The US third quarter earnings season gathers pace this week after Alcoa kicked off the reporters last Thursday with a much weaker than expected performance that highlighted what will be the issues for investors over the next two months – the high value of the US dollar, poor growth in emerging markets, falling commodity prices and patchy domestic demand.
This week the financial sector that will dominate (and next week as well), as a number of big banks post quarterly results. Goldman Sachs, Bank of America Corp, Wells Fargo & Co, Citigroup and JPMorgan Chase & Co – the five biggest US banks by market value – are due to report results as the sector has trailed the market in recent weeks and earnings estimates have fallen.
But the health of manufacturing will be highlighted by results on Friday from GE and Honeywell, tech and nets will see Alpabet Inc (Google) and chipmakers, Intel and AMD also reporting, along with oil services giant Schlumberger and big US airline, Delta. Giant fund manager Blackrock is also down to report.

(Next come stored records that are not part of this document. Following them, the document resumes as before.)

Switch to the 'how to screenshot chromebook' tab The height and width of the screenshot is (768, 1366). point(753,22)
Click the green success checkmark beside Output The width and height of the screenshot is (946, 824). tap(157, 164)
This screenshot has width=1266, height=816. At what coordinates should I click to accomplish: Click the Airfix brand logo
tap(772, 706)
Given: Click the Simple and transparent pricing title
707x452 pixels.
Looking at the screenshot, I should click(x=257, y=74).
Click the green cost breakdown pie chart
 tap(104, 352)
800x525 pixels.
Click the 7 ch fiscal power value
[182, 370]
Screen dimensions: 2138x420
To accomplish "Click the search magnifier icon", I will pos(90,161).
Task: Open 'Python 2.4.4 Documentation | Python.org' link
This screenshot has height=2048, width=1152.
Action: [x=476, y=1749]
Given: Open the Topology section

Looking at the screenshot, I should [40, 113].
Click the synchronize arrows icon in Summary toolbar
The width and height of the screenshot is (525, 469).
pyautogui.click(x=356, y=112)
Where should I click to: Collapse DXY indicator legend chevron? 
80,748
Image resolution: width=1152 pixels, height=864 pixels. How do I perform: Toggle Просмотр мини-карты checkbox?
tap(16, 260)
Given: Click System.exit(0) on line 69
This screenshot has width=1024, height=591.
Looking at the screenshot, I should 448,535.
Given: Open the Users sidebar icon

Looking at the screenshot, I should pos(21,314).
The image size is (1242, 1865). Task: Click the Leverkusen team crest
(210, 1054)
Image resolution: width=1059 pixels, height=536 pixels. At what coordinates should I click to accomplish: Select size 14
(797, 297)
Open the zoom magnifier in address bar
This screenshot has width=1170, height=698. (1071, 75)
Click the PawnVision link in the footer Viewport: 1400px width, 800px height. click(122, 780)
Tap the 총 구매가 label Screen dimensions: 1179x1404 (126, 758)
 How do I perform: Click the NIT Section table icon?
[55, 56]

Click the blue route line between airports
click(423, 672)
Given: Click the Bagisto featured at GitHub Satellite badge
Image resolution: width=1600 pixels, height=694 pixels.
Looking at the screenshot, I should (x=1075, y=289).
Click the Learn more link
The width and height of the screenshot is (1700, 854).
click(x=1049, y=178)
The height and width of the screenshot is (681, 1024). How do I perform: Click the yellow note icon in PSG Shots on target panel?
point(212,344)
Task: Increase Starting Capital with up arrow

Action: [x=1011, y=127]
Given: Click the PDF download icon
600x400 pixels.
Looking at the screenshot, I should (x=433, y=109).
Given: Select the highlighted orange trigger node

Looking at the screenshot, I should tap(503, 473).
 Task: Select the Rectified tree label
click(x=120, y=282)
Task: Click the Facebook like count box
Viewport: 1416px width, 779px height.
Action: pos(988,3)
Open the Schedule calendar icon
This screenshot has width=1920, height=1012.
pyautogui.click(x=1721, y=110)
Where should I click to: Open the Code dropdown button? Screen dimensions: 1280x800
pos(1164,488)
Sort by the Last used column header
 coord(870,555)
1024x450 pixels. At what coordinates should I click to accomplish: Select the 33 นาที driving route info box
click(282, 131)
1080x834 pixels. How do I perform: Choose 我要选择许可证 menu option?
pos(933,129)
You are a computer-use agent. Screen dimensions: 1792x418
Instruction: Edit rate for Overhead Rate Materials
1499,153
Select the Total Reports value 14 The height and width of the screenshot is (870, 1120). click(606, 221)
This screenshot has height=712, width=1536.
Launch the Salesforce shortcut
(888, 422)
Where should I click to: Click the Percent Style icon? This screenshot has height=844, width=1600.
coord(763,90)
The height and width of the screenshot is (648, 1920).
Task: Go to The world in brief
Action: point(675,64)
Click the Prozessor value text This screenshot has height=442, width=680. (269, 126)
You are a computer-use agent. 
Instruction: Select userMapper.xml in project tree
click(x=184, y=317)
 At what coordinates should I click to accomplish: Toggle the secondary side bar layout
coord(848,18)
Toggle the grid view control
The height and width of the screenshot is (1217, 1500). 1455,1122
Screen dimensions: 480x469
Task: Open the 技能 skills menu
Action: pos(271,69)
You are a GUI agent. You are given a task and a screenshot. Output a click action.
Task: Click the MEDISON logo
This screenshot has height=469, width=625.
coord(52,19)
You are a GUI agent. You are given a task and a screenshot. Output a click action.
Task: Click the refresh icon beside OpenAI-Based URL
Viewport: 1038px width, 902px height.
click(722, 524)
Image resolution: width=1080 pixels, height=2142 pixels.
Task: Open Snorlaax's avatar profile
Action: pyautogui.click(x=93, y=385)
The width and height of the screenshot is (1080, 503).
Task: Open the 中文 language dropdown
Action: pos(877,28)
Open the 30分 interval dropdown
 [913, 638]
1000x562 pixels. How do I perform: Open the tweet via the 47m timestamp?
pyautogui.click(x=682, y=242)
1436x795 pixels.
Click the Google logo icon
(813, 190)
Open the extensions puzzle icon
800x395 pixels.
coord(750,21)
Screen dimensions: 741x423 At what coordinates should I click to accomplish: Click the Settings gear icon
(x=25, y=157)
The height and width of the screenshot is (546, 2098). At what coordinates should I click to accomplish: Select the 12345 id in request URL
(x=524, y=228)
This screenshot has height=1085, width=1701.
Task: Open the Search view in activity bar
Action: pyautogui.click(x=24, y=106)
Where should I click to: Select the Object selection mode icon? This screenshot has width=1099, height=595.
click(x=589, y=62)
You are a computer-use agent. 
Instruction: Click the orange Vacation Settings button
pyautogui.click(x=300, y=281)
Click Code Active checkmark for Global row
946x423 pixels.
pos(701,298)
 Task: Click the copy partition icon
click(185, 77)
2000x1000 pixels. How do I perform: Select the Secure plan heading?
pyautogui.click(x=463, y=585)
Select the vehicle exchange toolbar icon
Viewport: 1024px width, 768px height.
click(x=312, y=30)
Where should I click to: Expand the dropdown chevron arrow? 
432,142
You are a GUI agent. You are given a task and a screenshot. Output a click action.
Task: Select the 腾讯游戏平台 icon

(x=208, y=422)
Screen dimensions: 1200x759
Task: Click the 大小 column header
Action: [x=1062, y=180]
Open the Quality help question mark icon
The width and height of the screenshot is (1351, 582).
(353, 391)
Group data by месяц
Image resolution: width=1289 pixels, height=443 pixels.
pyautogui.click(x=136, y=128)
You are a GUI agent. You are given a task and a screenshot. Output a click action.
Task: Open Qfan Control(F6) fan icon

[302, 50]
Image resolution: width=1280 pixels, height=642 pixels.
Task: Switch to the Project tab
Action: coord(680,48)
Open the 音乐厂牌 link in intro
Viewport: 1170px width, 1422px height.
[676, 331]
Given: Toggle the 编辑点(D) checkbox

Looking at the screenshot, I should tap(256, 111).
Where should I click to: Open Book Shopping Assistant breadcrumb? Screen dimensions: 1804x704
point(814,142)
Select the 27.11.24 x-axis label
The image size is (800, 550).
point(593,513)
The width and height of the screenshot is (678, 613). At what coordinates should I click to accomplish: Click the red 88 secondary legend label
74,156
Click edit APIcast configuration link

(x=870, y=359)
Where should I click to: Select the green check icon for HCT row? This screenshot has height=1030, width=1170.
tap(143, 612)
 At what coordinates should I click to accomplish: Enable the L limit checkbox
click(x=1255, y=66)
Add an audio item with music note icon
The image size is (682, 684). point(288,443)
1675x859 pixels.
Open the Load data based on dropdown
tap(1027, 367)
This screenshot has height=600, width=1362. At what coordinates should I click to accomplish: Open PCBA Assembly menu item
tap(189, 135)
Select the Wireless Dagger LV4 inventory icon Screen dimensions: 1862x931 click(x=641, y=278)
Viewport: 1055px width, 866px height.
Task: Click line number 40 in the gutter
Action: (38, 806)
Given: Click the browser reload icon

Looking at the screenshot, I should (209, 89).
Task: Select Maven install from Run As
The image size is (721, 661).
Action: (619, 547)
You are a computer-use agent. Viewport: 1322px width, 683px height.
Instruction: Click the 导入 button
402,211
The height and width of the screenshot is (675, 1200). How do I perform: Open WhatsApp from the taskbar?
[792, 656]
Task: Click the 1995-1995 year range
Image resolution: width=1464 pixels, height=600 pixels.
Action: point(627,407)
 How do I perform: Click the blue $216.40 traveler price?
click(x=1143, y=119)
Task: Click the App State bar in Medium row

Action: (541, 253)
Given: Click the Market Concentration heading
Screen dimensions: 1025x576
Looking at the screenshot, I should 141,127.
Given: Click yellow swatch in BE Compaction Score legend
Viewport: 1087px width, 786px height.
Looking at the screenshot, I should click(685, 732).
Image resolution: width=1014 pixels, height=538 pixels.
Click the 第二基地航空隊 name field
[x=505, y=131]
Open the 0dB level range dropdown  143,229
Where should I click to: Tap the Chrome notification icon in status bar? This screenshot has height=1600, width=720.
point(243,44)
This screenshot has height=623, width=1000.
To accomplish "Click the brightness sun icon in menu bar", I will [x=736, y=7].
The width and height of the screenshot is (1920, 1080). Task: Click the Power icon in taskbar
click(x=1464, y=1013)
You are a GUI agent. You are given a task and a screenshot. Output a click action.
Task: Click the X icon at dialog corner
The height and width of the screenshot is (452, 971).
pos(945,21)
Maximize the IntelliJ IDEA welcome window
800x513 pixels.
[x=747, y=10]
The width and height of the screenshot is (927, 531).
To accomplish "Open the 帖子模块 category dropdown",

Others reporting reporting this week are Infosys, Johnson & Johnson, Mattel, CSX, Intel, Netflix, US Bancorp, Advanced Micro and Kinder Morgan.
So by the close of business on Friday we could have a good idea of the health of corporate earnings and key sectors such as finance (banking), manufacturing, airlines and technology and internet-related activities.
Interestingly JP Morgan starts the process tomorrow – but will report after trading has ended, instead of before trading, as it has been doing for years. That’s a change that has caught the eye of many analysts.
According to Thomson Reuters, financial companies are expected to show earnings growth of 8.4% in the quarter, behind only telecoms and consumer discretionary companies, But that will be down 14.8% expected at the start of the quarter, and down by half from the neat 18% growth expected at the start of the year.
In the last month analysts have carved back their estimates for bank earnings with Goldman seeing a 25% cut in forecasts for its profit.
Thomson Reuters points out that the S&P 500 financials index has underperformed the broader market in recent months, falling 5.6% so far in 2015 against the 2.1% fall in the S&P 500. In the past month bank shares have hardly moved while the S&P 500 is up 2.2%.
Overall, third-quarter earnings for S&P 500 companies are expected to decline 4.5%, according to Thomson Reuters data. That compares with a 0.3% fall that had been forecast in July. FactSet though is tipping a 5.1% per cent fall in earnings for the third quarter.